Local farm fuel suppliers contacted by the Mountain View Gazette, however, said they have seen little or no change in the volume of fuel they sell to farmers or the number of farmers buying fuel since the discount program was discontinued.

“They don't have a choice,” or “They still need the fuel” were the common comments shared by suppliers when asked about any repercussions from the discount program discontinuation.

But Israelson said because agricultural producers have to compete for fuel, equipment and manpower with other industries, the loss of the diesel discount still hurts Alberta's farmers, especially since the cost of diesel continues to rise.

“It decreases our ability to compete with those other industries for those inputs.”

He added that although farmers may have the cash to cover the loss of the discount now since the agriculture industry is healthy, that could change.

“Being a cyclical industry, when the cash flow isn't as good as it currently is, it's going to get real tight and probably put some operators out of business,” Israelson said.

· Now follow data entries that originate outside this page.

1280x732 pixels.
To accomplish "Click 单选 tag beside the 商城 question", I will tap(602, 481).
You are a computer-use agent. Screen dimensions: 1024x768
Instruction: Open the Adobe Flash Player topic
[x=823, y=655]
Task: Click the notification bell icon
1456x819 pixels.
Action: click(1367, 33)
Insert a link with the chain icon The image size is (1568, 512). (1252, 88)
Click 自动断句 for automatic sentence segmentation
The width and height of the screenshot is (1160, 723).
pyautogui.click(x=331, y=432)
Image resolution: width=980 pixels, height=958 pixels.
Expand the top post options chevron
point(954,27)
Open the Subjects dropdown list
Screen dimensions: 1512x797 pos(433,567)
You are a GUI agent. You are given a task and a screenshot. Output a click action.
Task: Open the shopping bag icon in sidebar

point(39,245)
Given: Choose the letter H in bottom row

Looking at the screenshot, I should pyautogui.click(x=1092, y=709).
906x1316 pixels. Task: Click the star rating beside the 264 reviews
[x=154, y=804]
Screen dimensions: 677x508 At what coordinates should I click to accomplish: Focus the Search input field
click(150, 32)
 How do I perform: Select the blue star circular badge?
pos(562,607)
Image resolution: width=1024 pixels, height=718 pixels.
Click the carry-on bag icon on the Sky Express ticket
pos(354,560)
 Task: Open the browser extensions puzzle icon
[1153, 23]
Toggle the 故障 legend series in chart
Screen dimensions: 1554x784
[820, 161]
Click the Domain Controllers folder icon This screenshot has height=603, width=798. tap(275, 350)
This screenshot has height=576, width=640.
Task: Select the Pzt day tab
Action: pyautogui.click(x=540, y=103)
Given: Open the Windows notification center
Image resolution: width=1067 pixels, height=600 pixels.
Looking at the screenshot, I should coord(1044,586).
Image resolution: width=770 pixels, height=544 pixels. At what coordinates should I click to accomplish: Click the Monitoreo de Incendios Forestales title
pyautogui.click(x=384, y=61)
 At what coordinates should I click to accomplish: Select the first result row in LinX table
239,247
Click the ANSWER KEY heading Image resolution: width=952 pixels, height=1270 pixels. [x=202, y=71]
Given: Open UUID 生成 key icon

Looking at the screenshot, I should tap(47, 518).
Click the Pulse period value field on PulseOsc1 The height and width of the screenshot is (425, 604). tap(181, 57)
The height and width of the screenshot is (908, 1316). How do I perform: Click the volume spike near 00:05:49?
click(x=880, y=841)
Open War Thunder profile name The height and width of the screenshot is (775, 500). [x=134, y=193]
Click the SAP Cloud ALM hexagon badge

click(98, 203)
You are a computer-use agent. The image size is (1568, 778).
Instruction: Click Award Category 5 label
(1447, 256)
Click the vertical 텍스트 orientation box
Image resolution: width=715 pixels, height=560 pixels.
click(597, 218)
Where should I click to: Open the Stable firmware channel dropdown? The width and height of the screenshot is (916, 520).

Established in the 1970s, the province's Farm Fuel Benefit Program also includes a nine-cents-a-litre tax exemption for dyed gasoline and diesel used for farming that is still in place.

The province cut the six-cents-a-litre diesel discount as part of its 2013 budget to deal with a multi-billion-dollar deficit, since eliminating the discount would save $30 million a year.

“Obviously it was a difficult decision but we had to make sure we were focusing our budget on achieving those long-term goals for agriculture in terms of the competitive and sustainable (aspects of the) sector,” said Stuart Elson, a spokesman for the provincial agriculture and rural development ministry.

He added the discontinuation of the discount portion of the benefit program “brought us closer in line with fuel benefits provided to producers in other provinces” and Alberta is still the only province offering the nine-cents-a-litre tax exemption on marked gas and diesel for farming.

“We still have one of the best farm fuel programs in Canada.”

For example, Elson said, Saskatchewan farmers still pay a portion of the tax on unmarked gasoline whereas in Alberta they don't.

Under the Government of Saskatchewan's farm fuel program, farmers can buy 80 per cent of the gasoline they use for farming without paying provincial tax.